** PROVIDED DATA follows **
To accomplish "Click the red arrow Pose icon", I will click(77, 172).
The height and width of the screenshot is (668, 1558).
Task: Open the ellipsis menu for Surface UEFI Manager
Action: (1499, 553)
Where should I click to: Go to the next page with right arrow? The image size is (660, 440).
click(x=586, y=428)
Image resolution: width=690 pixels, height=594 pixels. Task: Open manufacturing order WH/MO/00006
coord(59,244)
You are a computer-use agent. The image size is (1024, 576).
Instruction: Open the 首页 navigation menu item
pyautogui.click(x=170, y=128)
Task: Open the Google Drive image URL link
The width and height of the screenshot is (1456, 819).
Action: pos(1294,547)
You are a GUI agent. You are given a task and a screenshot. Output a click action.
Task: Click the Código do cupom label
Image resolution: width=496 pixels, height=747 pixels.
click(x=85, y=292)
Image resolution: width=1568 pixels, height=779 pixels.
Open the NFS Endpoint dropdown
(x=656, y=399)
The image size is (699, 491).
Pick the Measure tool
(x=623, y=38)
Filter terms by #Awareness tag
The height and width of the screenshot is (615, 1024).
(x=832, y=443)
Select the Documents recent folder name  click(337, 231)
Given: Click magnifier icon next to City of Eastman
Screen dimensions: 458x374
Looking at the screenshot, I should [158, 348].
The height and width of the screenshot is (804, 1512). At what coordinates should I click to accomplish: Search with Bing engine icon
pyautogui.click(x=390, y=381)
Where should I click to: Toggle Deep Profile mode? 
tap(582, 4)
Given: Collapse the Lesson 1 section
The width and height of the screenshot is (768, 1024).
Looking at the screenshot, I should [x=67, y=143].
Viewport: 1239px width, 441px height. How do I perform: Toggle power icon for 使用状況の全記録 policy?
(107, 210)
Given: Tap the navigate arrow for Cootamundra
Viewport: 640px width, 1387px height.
** End of PROVIDED DATA **
■ **THE PROBLEM**: Lines in the data that hold "agent" must be located and copied.

■ **ANSWER SECTION**:
You are a computer-use agent. The image size is (1024, 576).
You are a GUI agent. You are given a task and a screenshot. Output a click action.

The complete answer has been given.